▶ **WHAT IS BEING ASKED**:
Render each line of the listing below as a JSON list of strings, with one string per line and blank lines omitted.

-- START OF RECORDED INFORMATION --

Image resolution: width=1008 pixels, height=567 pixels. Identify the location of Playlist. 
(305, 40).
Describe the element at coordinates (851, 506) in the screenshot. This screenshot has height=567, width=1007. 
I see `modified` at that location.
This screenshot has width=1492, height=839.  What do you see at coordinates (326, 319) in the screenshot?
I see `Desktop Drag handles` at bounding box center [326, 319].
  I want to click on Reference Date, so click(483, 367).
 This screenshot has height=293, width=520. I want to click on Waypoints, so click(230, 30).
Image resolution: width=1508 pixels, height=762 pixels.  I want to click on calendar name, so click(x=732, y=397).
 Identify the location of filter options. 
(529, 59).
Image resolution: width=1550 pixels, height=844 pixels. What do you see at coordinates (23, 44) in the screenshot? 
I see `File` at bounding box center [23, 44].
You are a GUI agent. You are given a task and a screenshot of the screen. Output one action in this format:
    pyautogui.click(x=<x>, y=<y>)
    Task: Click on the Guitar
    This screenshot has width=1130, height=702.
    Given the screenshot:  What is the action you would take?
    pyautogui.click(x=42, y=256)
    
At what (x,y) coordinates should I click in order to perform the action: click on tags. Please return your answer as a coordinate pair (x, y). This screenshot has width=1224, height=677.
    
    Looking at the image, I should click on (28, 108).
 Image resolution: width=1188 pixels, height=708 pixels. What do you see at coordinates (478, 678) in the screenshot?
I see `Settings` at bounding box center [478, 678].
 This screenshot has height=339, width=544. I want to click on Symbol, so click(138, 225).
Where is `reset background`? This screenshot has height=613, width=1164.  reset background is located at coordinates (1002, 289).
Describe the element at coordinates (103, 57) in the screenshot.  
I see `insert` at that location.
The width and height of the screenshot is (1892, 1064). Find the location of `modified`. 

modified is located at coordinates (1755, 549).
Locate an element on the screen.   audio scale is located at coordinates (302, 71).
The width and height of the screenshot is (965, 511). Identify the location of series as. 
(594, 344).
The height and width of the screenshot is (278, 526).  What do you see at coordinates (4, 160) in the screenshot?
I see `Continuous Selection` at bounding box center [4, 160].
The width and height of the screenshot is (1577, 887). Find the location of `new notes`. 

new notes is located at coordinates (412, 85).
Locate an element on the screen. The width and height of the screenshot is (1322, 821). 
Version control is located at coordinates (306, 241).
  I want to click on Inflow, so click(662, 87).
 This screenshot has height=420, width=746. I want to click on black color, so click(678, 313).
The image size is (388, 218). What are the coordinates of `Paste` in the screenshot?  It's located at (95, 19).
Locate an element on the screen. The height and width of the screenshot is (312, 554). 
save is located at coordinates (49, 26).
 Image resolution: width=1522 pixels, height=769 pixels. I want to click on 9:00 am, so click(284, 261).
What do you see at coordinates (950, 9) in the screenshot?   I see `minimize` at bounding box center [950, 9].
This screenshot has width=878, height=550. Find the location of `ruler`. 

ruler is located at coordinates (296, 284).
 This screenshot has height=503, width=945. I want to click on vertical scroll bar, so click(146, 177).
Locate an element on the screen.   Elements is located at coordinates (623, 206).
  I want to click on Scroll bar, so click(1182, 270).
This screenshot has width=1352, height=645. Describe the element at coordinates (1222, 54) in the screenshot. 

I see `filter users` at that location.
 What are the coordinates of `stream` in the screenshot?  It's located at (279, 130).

-- END OF RECORDED INFORMATION --

▶ **CORRECT OUTPUT**:
[
  "Image resolution: width=1008 pixels, height=567 pixels. Identify the location of Playlist. ",
  "(305, 40).",
  "Describe the element at coordinates (851, 506) in the screenshot. This screenshot has height=567, width=1007. ",
  "I see `modified` at that location.",
  "This screenshot has width=1492, height=839.  What do you see at coordinates (326, 319) in the screenshot?",
  "I see `Desktop Drag handles` at bounding box center [326, 319].",
  "  I want to click on Reference Date, so click(483, 367).",
  " This screenshot has height=293, width=520. I want to click on Waypoints, so click(230, 30).",
  "Image resolution: width=1508 pixels, height=762 pixels.  I want to click on calendar name, so click(x=732, y=397).",
  " Identify the location of filter options. ",
  "(529, 59).",
  "Image resolution: width=1550 pixels, height=844 pixels. What do you see at coordinates (23, 44) in the screenshot? ",
  "I see `File` at bounding box center [23, 44].",
  "You are a GUI agent. You are given a task and a screenshot of the screen. Output one action in this format:",
  "    pyautogui.click(x=<x>, y=<y>)",
  "    Task: Click on the Guitar",
  "    This screenshot has width=1130, height=702.",
  "    Given the screenshot:  What is the action you would take?",
  "    pyautogui.click(x=42, y=256)",
  "At what (x,y) coordinates should I click in order to perform the action: click on tags. Please return your answer as a coordinate pair (x, y). This screenshot has width=1224, height=677.",
  "    Looking at the image, I should click on (28, 108).",
  " Image resolution: width=1188 pixels, height=708 pixels. What do you see at coordinates (478, 678) in the screenshot?",
  "I see `Settings` at bounding box center [478, 678].",
  " This screenshot has height=339, width=544. I want to click on Symbol, so click(138, 225).",
  "Where is `reset background`? This screenshot has height=613, width=1164.  reset background is located at coordinates (1002, 289).",
  "Describe the element at coordinates (103, 57) in the screenshot.  ",
  "I see `insert` at that location.",
  "The width and height of the screenshot is (1892, 1064). Find the location of `modified`. ",
  "modified is located at coordinates (1755, 549).",
  "Locate an element on the screen.   audio scale is located at coordinates (302, 71).",
  "The width and height of the screenshot is (965, 511). Identify the location of series as. ",
  "(594, 344).",
  "The height and width of the screenshot is (278, 526).  What do you see at coordinates (4, 160) in the screenshot?",
  "I see `Continuous Selection` at bounding box center [4, 160].",
  "The width and height of the screenshot is (1577, 887). Find the location of `new notes`. ",
  "new notes is located at coordinates (412, 85).",
  "Locate an element on the screen. The width and height of the screenshot is (1322, 821). ",
  "Version control is located at coordinates (306, 241).",
  "  I want to click on Inflow, so click(662, 87).",
  " This screenshot has height=420, width=746. I want to click on black color, so click(678, 313).",
  "The image size is (388, 218). What are the coordinates of `Paste` in the screenshot?  It's located at (95, 19).",
  "Locate an element on the screen. The height and width of the screenshot is (312, 554). ",
  "save is located at coordinates (49, 26).",
  " Image resolution: width=1522 pixels, height=769 pixels. I want to click on 9:00 am, so click(284, 261).",
  "What do you see at coordinates (950, 9) in the screenshot?   I see `minimize` at bounding box center [950, 9].",
  "This screenshot has width=878, height=550. Find the location of `ruler`. ",
  "ruler is located at coordinates (296, 284).",
  " This screenshot has height=503, width=945. I want to click on vertical scroll bar, so click(146, 177).",
  "Locate an element on the screen.   Elements is located at coordinates (623, 206).",
  "  I want to click on Scroll bar, so click(1182, 270).",
  "This screenshot has width=1352, height=645. Describe the element at coordinates (1222, 54) in the screenshot. ",
  "I see `filter users` at that location.",
  " What are the coordinates of `stream` in the screenshot?  It's located at (279, 130)."
]